Auch wenn alles in ihm seine "gute Fee", wie er sie immer nannte, halten
will.
Ja, ich weiß ... das hängt auch mit dem Tod meiner Frau zusammen ...
sagte Hans sich oft, wenn er glaubte, ohne seine Tochter nicht leben zu
können. Fünf Jahre war es her, als seine Frau Magda beim Klettern im
Allgäu verunglückte.
Hans schüttelt mal wieder den Kopf ... weil er dran denkt, dass er eine
passionierte Kletterin geliebt hat. Er, der so unsportlich war ... aber
wo die Liebe eben hinfällt ... und es hat ja auch viele Gemeinsamkeiten
gegeben. Die Liebe zur Natur zum Beispiel ... während Magda kletterte,
ging er eben wandern.
Vorbei ... Hans öffnete die Augen ... und blickte auf den Parkplatz.

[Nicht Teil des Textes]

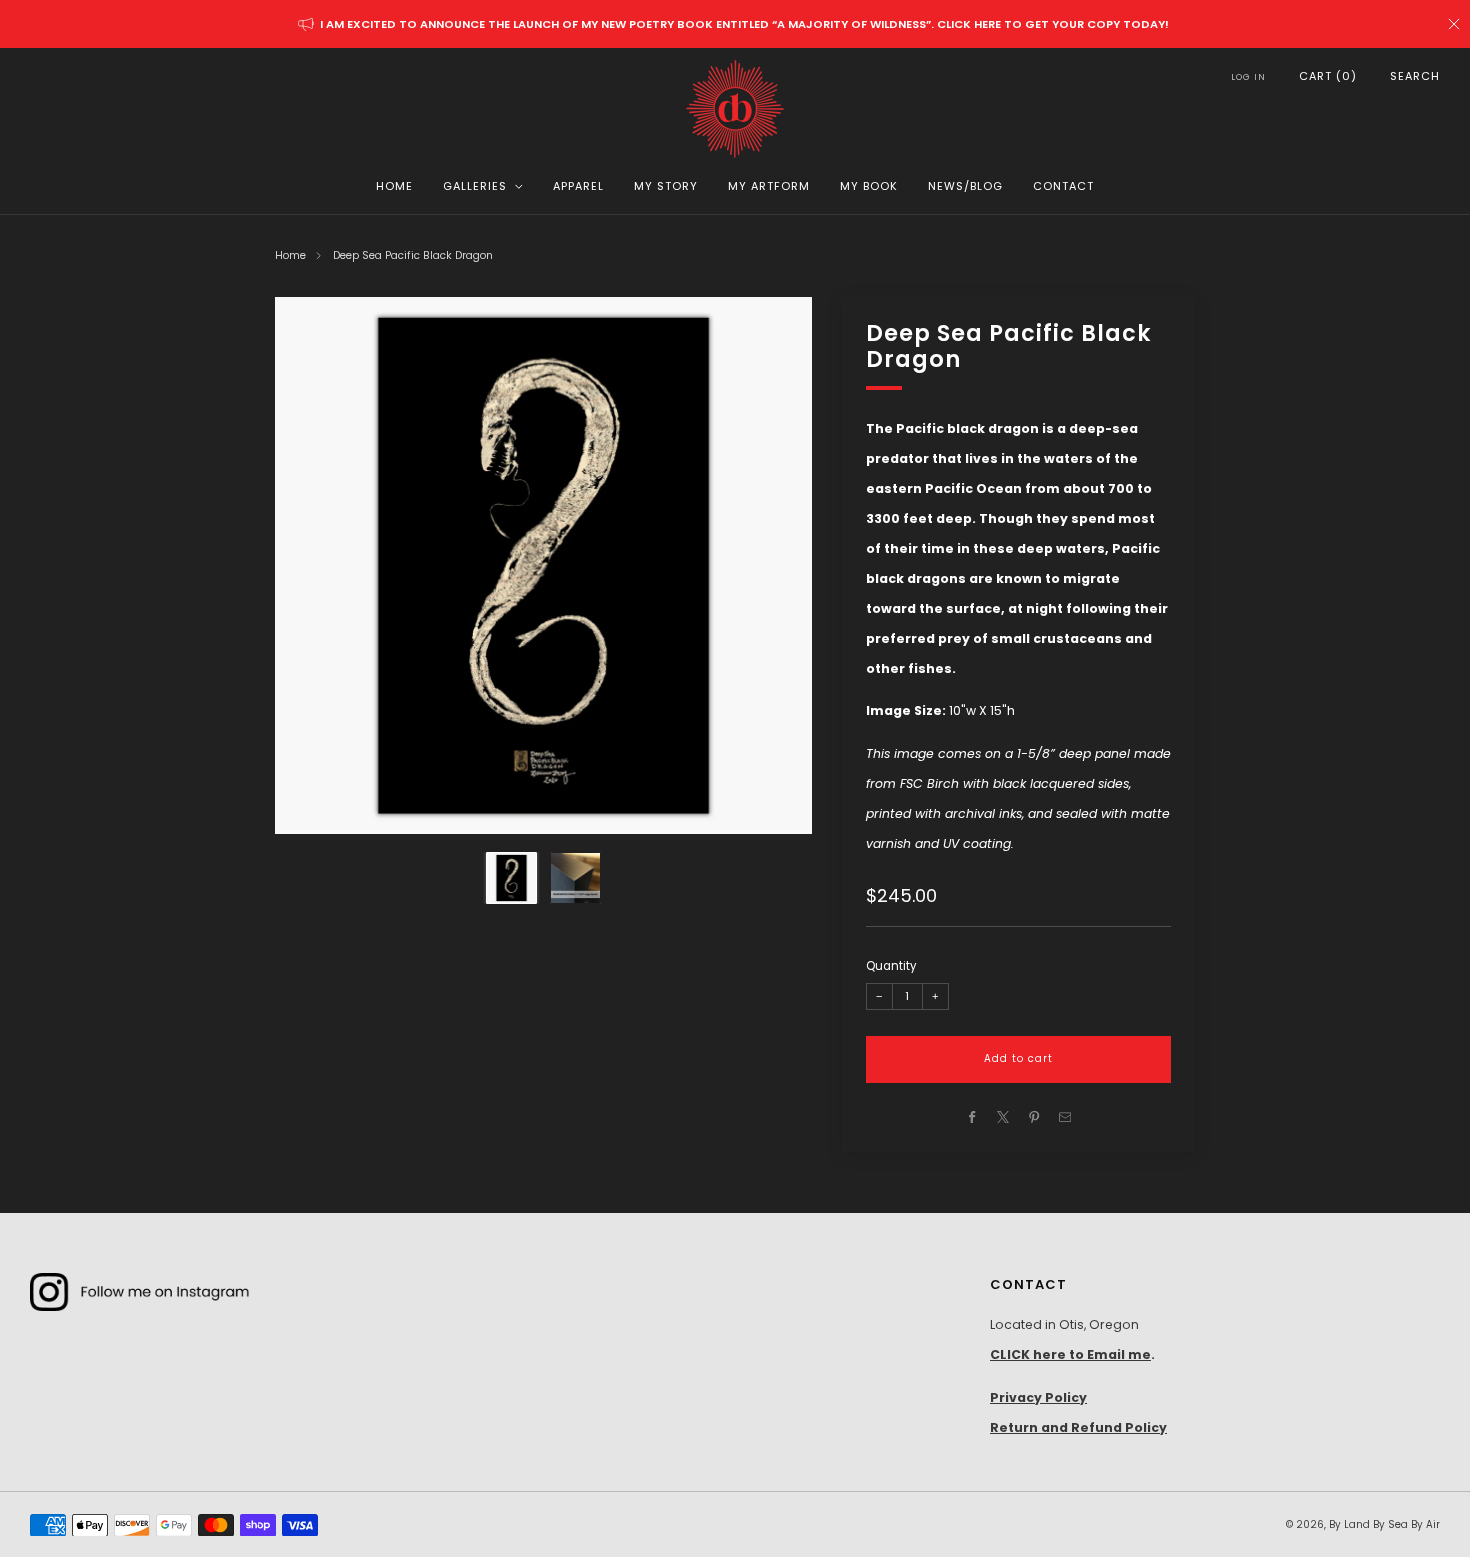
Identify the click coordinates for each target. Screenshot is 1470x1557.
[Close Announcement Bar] (1454, 24)
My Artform (769, 186)
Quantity (891, 967)
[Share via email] (1065, 1117)
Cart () (1328, 76)
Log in (1248, 77)
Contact (1063, 186)
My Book (869, 186)
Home (394, 186)
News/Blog (965, 186)
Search (1415, 76)
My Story (666, 186)
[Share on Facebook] (972, 1117)
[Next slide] (773, 566)
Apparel (578, 186)
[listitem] (735, 24)
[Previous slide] (314, 566)
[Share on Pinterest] (1034, 1117)
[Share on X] (1003, 1117)
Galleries (475, 186)
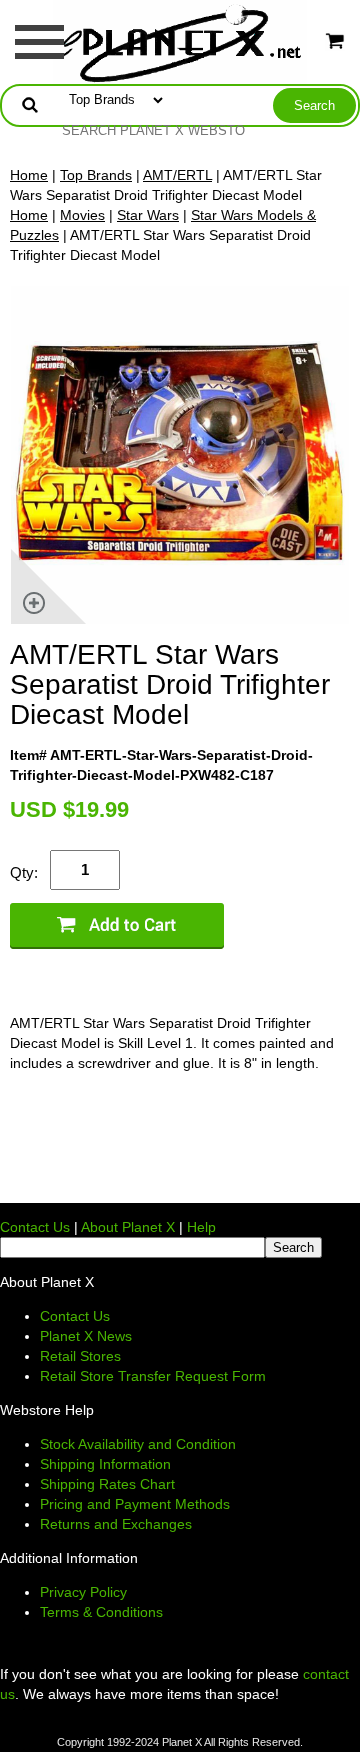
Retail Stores (80, 1356)
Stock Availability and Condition (138, 1444)
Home (29, 175)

Und auf das Schild "Klettercamp Ludwigsfelsen".
Verdammt noch mal ...
... musste denn seine Tochter die Kletterleidenschaft seiner Frau erben
?
... musste sie unbedingt so unglücklich sein, als er ihr den
Kletterurlaub verboten hatte ?
... musste Ines auch noch "seinen" Dickkopf erben und wissen, wie man
sich durchsetzen kann ?
Und so saß er mit Tränen in den Augen in seinem Auto. Obwohl er doch vor
wenigen Minuten noch seine lachende, überglückliche Tochter gesehen
hatte. Auch wenn Hans es nicht verstand, so freute es ihn auch, als er
sah, wie sehr sich Ines über diese dann doch noch erlaubte
Wochenend-Klettertour freute.
"Ruf sofort an, wenn etwas ist ... SOFORT !! ... Hast du gehört ?? Und
sage den anderen in deiner Klettergruppe, dass die sofort mich anrufen
sollen, wenn dir etwas passiert sein sollte ... versprichst du mir das
??" ... "ja, ich schick dir 'ne SMS ..." hatte Ines lächelnd gesagt. In
ihrem Gesicht der "was soll schon passieren"-Blick.

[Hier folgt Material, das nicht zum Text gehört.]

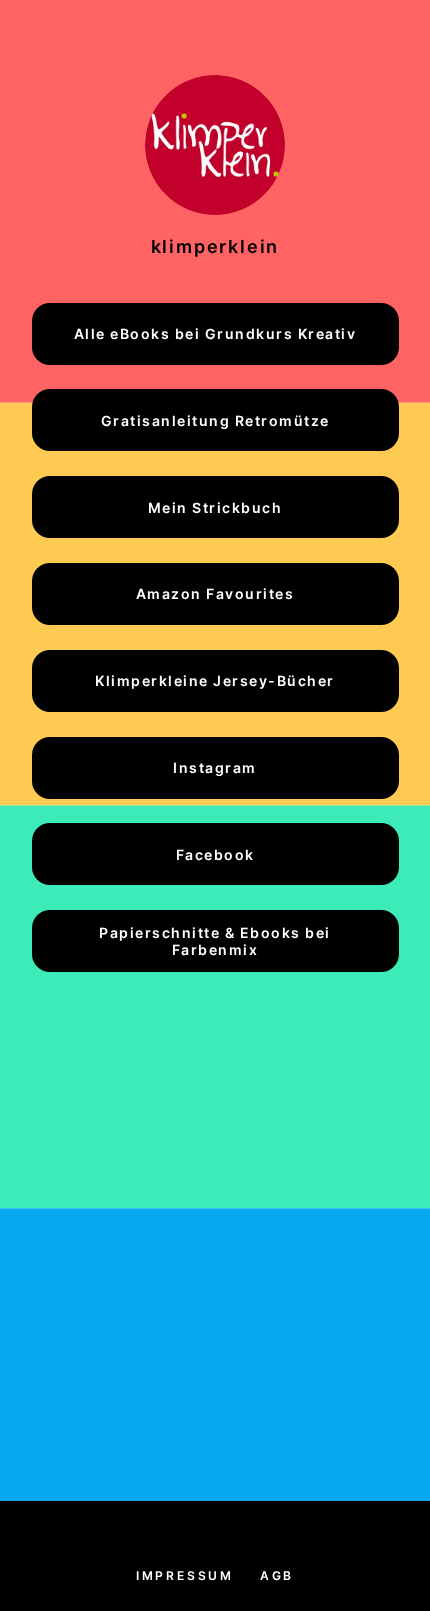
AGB (277, 1575)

Seufzend hatte Hans daraufhin seine Tochter in den Arm genommen ... und
gleichzeitig nach oben die Bitte geschickt, dass da irgendein
Schutzengel auf sie aufpassen soll.
Jetzt sind sie schon unterwegs zum ersten Felsen ... sagte Hans zu sich,
als er da im Auto auf dem Parkplatz saß ... ihm fröstelte.
Hans fuhr los.
3 lange Autostunden lagen vor ihm.
Fast nur Autobahn ... aber Hans war irgendwie müde ... und der
Autobahnmonotonie überdrüssig ... also beschloss er, den Rest des Weges
über Landstraßen zu fahren.
Eine schöne Gegend ... so kurz vor seiner Heimat.
Wälder, Hügel ... nur leider keine Felsen, wie Ines immer bemerkte.
Es war Freitag Nachmittag, der Verkehr ziemlich dicht.
Immer wieder LKWs, die eine größe Anzahl PKWs hinter sich herzogen, denn
überholen war hier kaum möglich.
Auf einmal bimmelte das Handy ... eine SMS.
Das Handy, das auf dem Beifahrersitz lag.
Damit er ganz schnell abnehmen konnte, wenn ein Anruf kam.
MEIN GOTT ... sie ist tot ... wie ihre Mutter ... schoss es Hans durch
den Kopf ... sein Herz klopfte bis zum Hals und er sah die Bilder, wie
Magda damals auf der Trage lag, wieder vor sich. Hans bekam kaum noch
Luft.
"Nein, das darf nicht sein" schrie er ... griff nach dem Handy ... fand
es nicht.
Durch die Kurvenfahrt war es ganz an den Sitzrand gerutscht.
Anhalten konnte er nicht in diesem Waldstück ... also beugte sich Hans
während der Fahrt rüber in Richtung Beifahrertür. In seinem Kopf
brannten sich alte Bilder wieder neu in seine Gedanken und gleichzeitig
sah er seine Tochter irgendwo auf den Steinen liegen.
Hans bekam das Handy mit spitzen Fingern zu fassen ... innerlich nahezu
aufgelöst las er die SMS, die er gerade erhalten hat:
Hans fasst es kaum ... was er da sieht.
Werbung.
Nur Werbung.
Ein lautes Hupen schreckt Hans aus seinen Gedanken.
Für den Bruchteil einer Sekunde sieht er das Führerhaus eines LKWs vor
sich ... und bevor er reagieren kann, gibt es einen fürchterlich lauten Knall.
Danach Stille.
Stille für immer.
Denn Hans hatte soeben die letzte SMS seines Lebens gelesen.